While single agents are powerful, production systems increasingly rely on multiple specialized agents working together. This mirrors human organizations—we don't hire one "super-employee" for everything; we hire specialists who collaborate.

Multi-agent architectures offer several advantages:

Specialization: Each agent focuses on its domain of expertise, leading to higher quality outputs.

Parallelization: Multiple agents can work simultaneously on different aspects of a problem.

Error isolation: Failures in one agent don't necessarily cascade to the entire system.

Scalability: New capabilities can be added by introducing new agent types.

Orchestration Patterns

Several patterns have emerged for coordinating multi-agent systems:

  • Sequential: Agents chained in a linear order, each processing the output of the previous
  • Hierarchical: A planner agent delegates to specialized worker agents
  • Handoff: Agents transfer control based on current task requirements
  • Parallel fan-out: Multiple agents explore different aspects simultaneously, then synthesize results

Building Agentic Systems

Several frameworks have emerged to simplify agent development:

LangGraph

Built by the LangChain team, LangGraph provides a graph-based approach to building stateful, multi-agent workflows. It emphasizes:

  • Durable execution with persistence through failures
  • Human-in-the-loop inspection and modification
  • Comprehensive memory management
  • Cyclical graphs for agent-like behavior

CrewAI

CrewAI takes a role-based approach, modeling teams of agents with distinct goals and backstories. It's designed for rapid prototyping and simulates how human crews collaborate.

AutoGen (Microsoft)

AutoGen enables complex agent-to-agent interactions through message passing. It supports negotiation, debate, and coordination between agents, with strong human-in-the-loop capabilities.

The Future of Agentic AI

We're witnessing a convergence toward standardized protocols and architectures. The Model Context Protocol (MCP), introduced by Anthropic and now maintained by the Linux Foundation, aims to provide universal agent-tool integration.

Key trends shaping the future:

Task Duration Expansion: Research shows AI task capability doubles approximately every 7 months. Tasks that currently take minutes will soon take hours, then days.

Standardization: Shared protocols like MCP, Agent Skills specifications, and AGENTS.md files are creating interoperability between frameworks.

Enterprise Hardening: Production deployment demands governance, observability, and security frameworks specifically designed for autonomous agents.

Challenges and Considerations

Building reliable agents isn't without challenges:

Non-determinism: Agents may take different paths to solve the same problem, making evaluation difficult.

Latency vs. Quality: More reasoning steps generally produce better results but increase response time.

Cost Management: Iterative loops with external tool calls can accumulate significant token costs.
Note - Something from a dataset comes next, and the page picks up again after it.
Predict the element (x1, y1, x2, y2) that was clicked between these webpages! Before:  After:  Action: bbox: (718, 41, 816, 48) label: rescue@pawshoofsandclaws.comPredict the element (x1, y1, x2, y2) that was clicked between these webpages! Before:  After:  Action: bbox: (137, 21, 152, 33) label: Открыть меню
Safety and Control: Autonomous agents need guardrails to prevent harmful actions or excessive resource consumption.

Evaluation: Traditional unit tests don't apply well to agent systems. New evaluation frameworks focus on task completion rates, correctness, and safety metrics.

Conclusion

Agentic AI represents more than an incremental improvement—it's a paradigm shift in how we architect AI systems. By combining LLM reasoning with planning, memory, and tool use, we create systems that can pursue goals autonomously.

The foundations are now in place: ReAct provides the reasoning-action loop, multi-agent architectures enable collaboration at scale, and emerging protocols promise universal interoperability. The challenge ahead is building the governance, security, and reliability that production deployment demands.
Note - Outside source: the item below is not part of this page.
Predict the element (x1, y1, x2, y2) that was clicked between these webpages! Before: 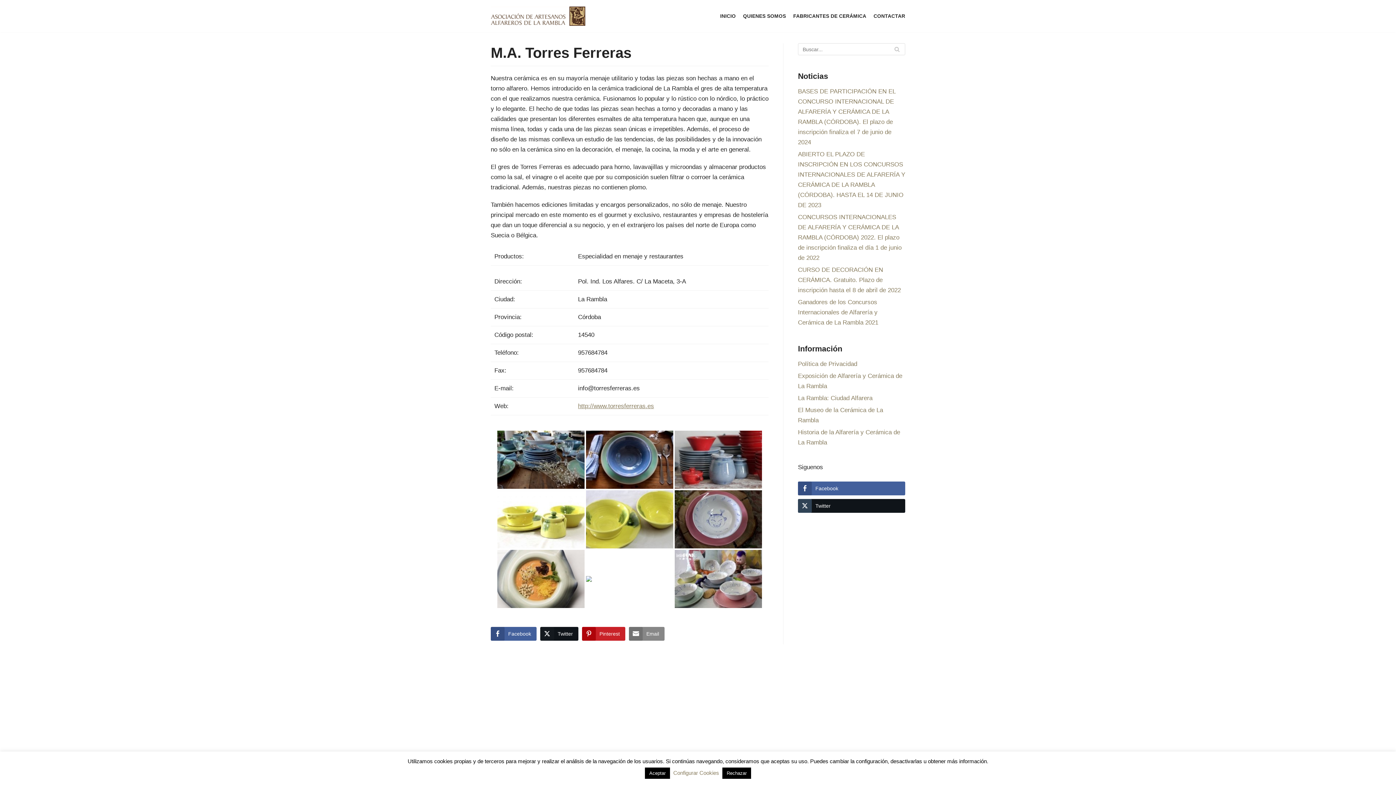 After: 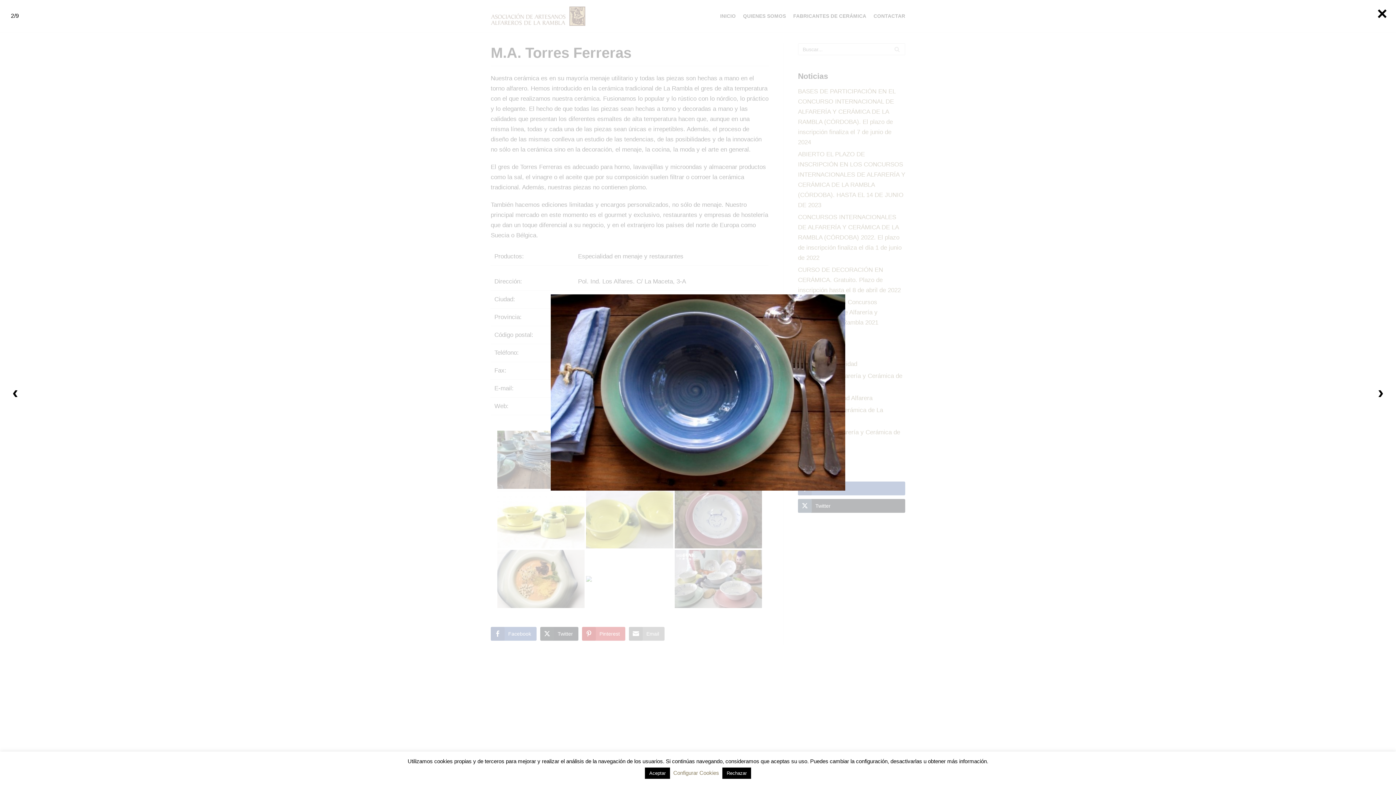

Organizations that succeed will treat agentic AI not as a feature to bolt on, but as a fundamental shift in how work gets done. The infrastructure underneath—planning systems, memory architectures, tool ecosystems—is where the real transformation is happening.


Interested in building agentic systems? The best way to learn is by building. Start with a simple ReAct loop, add memory, then expand to multiple specialized agents. The future of AI is autonomous.